The crypto fragment is the clearest illustration of that shift, even if it is not the whole.
The 2025 fiscal report states that seven crypto registration-related cases were dismissed and grouped alongside off-channel communications cases and certain “dealer” enforcement actions as examples of a regime that prioritized case volume over direct investor protection. The language is sharp: these cases are described as part of a broader misallocation of resources, rather than as cases that were deprioritized and allowed to be resolved.
This framework is in line with a series of high-profile retreats over the past year.
The SEC dismissed its civil enforcement actions against Coinbase in early 2025, voluntarily dropped its lawsuit against Binance a few months later and closed its investigation into Robinhood’s crypto arm without any action. A new crypto task force was also created to shift the agency’s position from punishing companies for failing to register to clarifying what registration actually requires.
Taken individually, each of these developments can be read as a routine change in enforcement willingness. Taken together, and now endorsed in the agency’s own annual report, they represent something considerably more ambitious. The SEC, which once used crypto to signal toughness, is now using it to signal restraint.
A reset with consequences
The enforcement shift we are now seeing at the SEC is not happening in a vacuum.

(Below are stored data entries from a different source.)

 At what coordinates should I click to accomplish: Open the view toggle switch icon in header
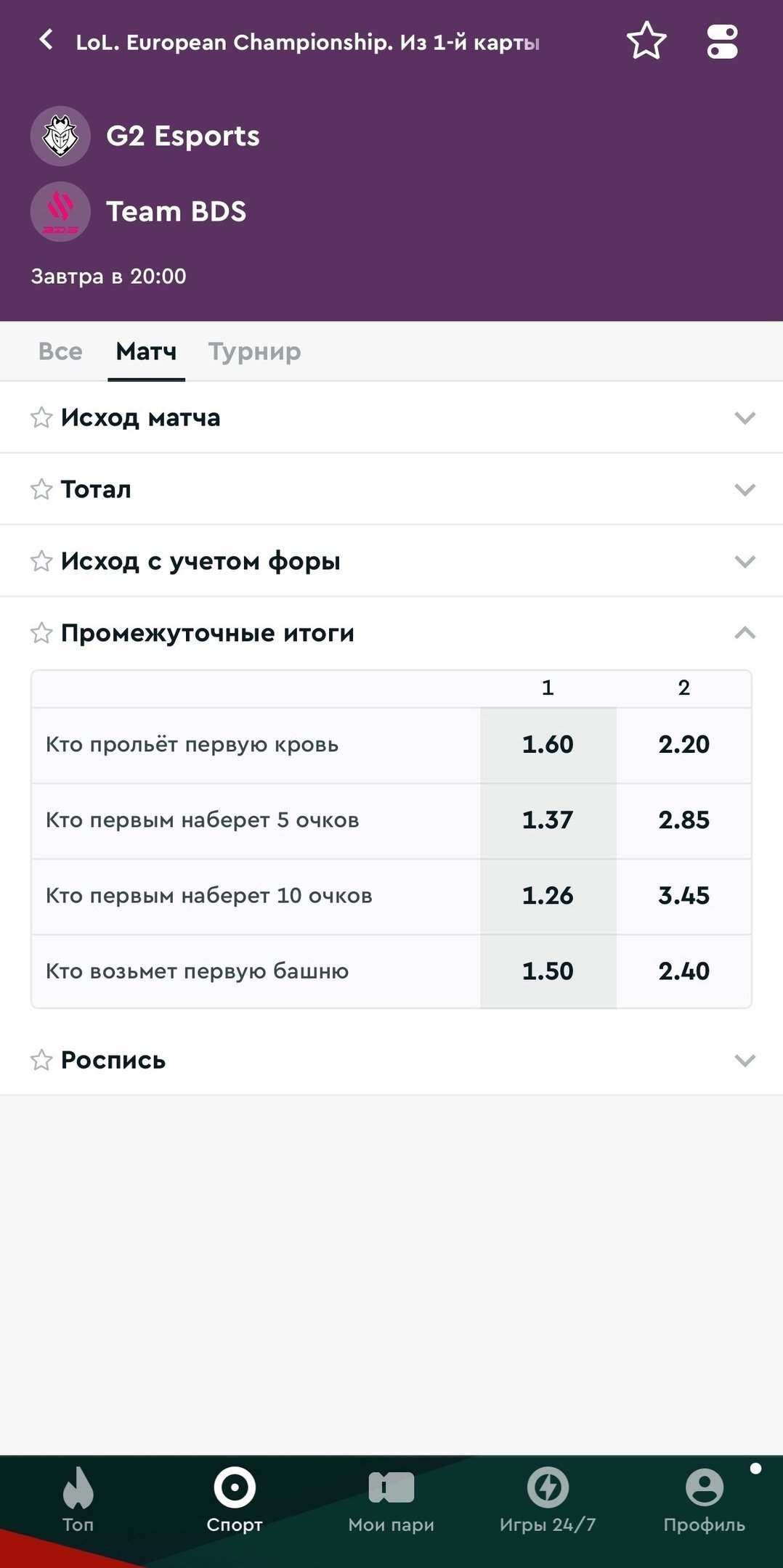click(722, 41)
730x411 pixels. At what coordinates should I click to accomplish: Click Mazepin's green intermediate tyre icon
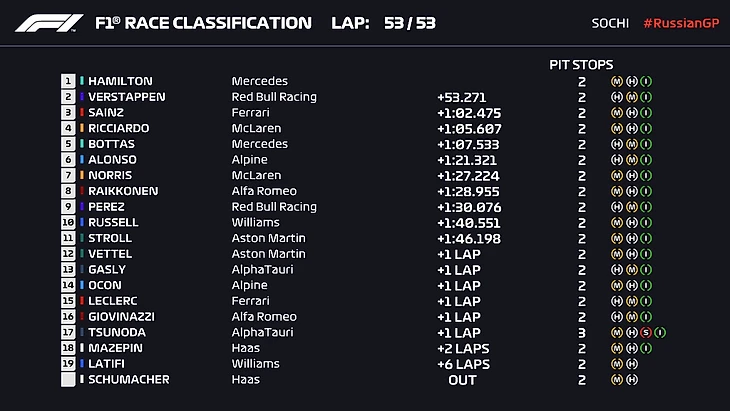(x=647, y=349)
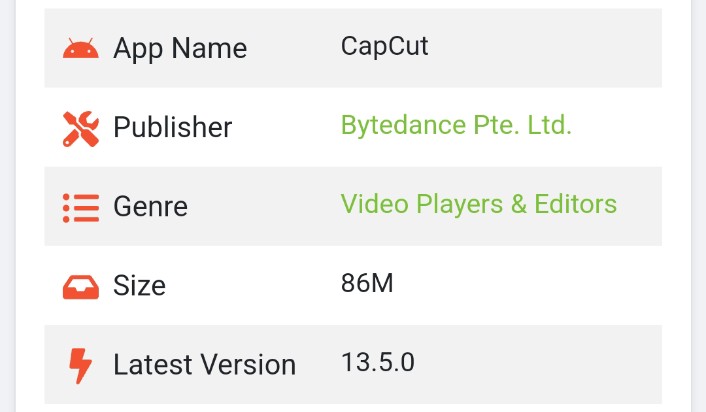The width and height of the screenshot is (706, 412).
Task: Click the ampersand in the genre link
Action: [x=518, y=204]
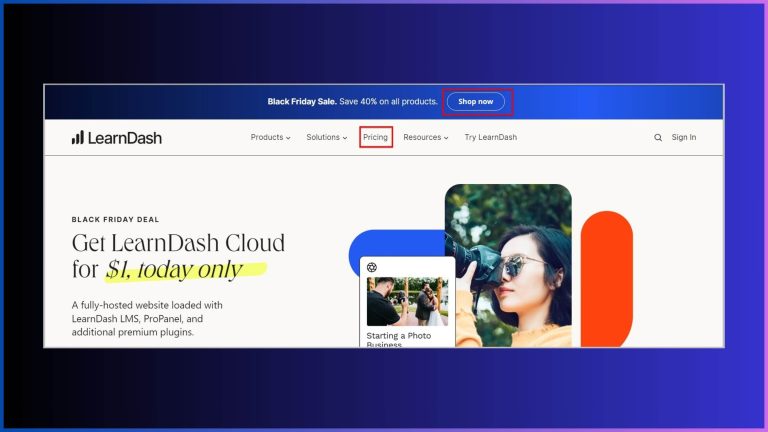This screenshot has width=768, height=432.
Task: Click the aperture icon on course card
Action: (x=372, y=267)
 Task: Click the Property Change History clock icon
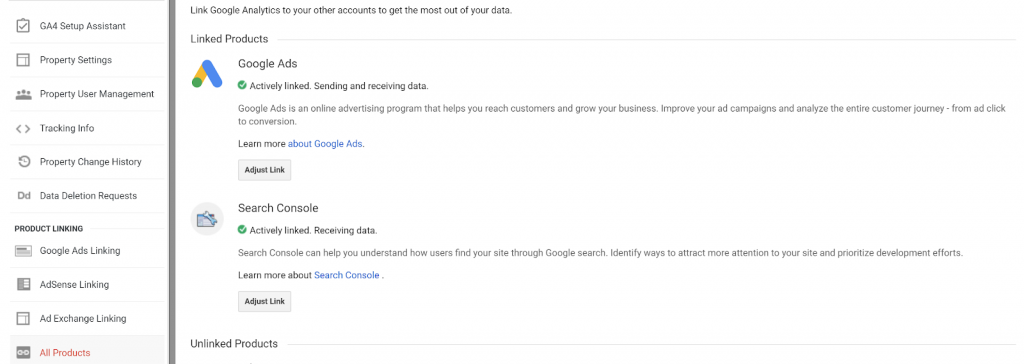click(x=24, y=162)
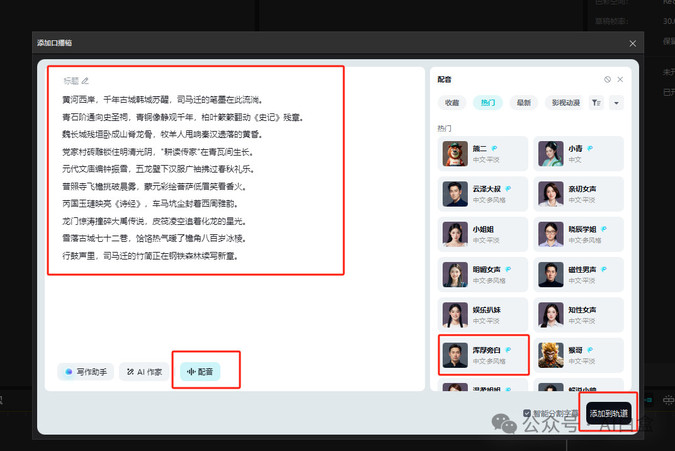Switch to the 最新 tab
The width and height of the screenshot is (675, 451).
tap(522, 102)
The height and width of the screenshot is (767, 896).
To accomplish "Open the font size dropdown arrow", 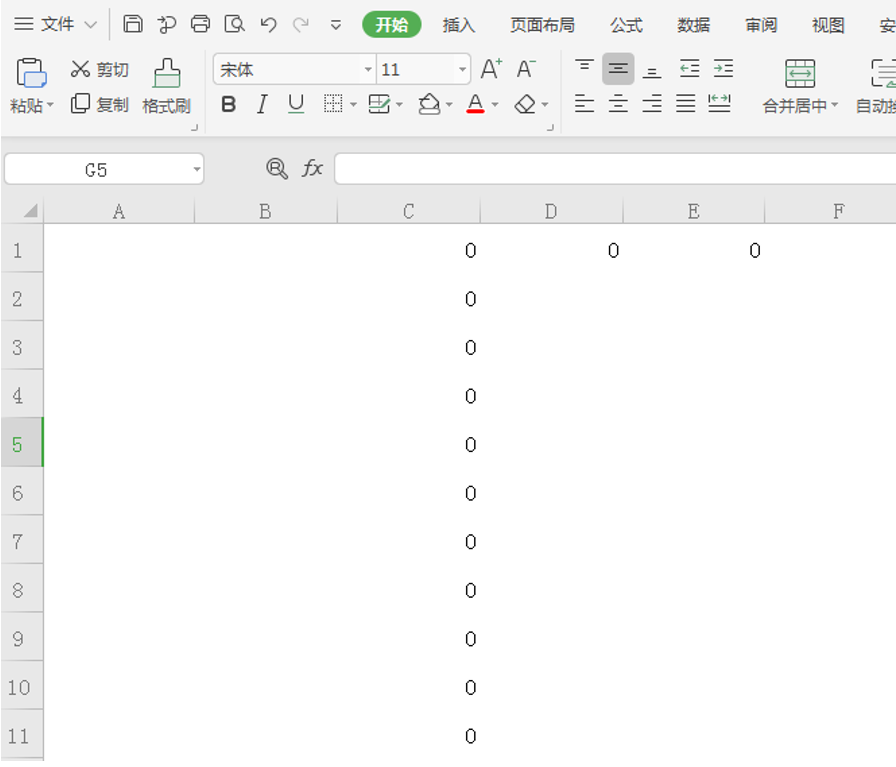I will [x=462, y=70].
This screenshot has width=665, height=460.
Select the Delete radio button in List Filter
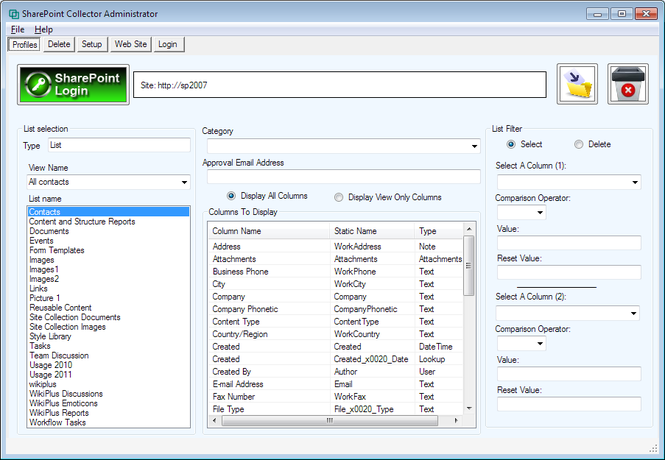pos(579,145)
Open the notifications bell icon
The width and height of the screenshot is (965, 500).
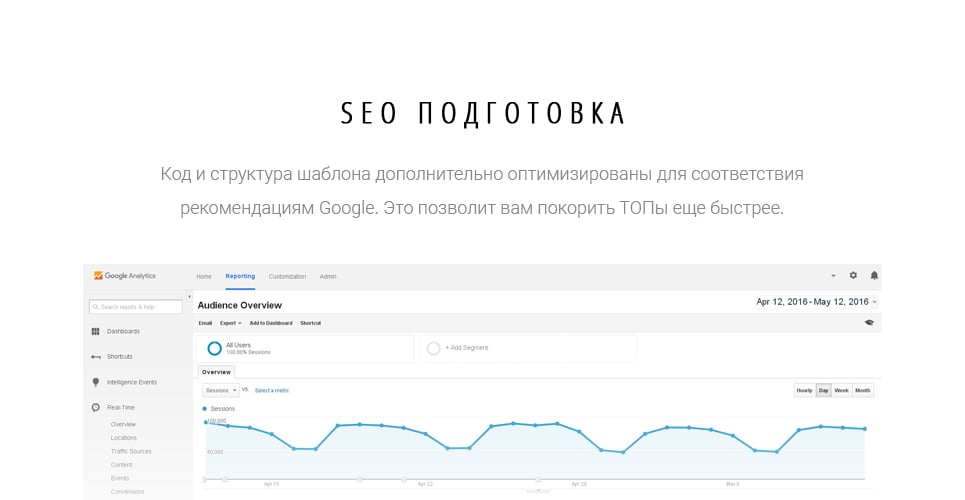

The Enforcement Division is experiencing significant leadership turnover and personnel losses, including the resignation of the enforcement director and an 18% decline in the division’s workforce in fiscal year 2025. While some of that is normal friction in the transition year, enforcement experts cited by Reuters saw the decline as evidence of a deeper strategic reset, reflecting the current administration’s broader skepticism toward regulation through multi-agency enforcement.
The release of the report was followed by the appointment of David Woodcock, a Gibson Dunn partner and former director of the SEC regional office, as the new head of enforcement. Woodcock replaces Margaret Ryan, who spent just six months in the role, according to Reuters, before resigning after clashes with agency leadership over the program’s direction, showing that the course correction has not been without friction even within the SEC’s own ranks.
That context connects the SEC’s self-criticism to a broader argument playing out in Washington, an argument about whether the entire model of using enforcement actions as the first regulatory tool, filing cases to set a legal precedent rather than waiting for Congress or regulations to clarify the rules, was ever really appropriate. The current SEC is betting that this was not the case, and is prepared to say so in writing.
There is an irony worth sitting with. In November 2024, the high number of cases and the sheer number of remedies were the benchmarks the SEC chose to prove that it was doing its job well. By April 2026, lower case letters and smaller dollar figures will serve the same purpose.
The agency changed its definition of success and applied that new definition retroactively to discredit the work it touted less than two years ago.
Whether the reformulation is justified will become clear in the coming years as the effects of lighter enforcement become measurable. But the document itself is remarkable: a federal regulator using its own annual report to go against the logic of its own recent past.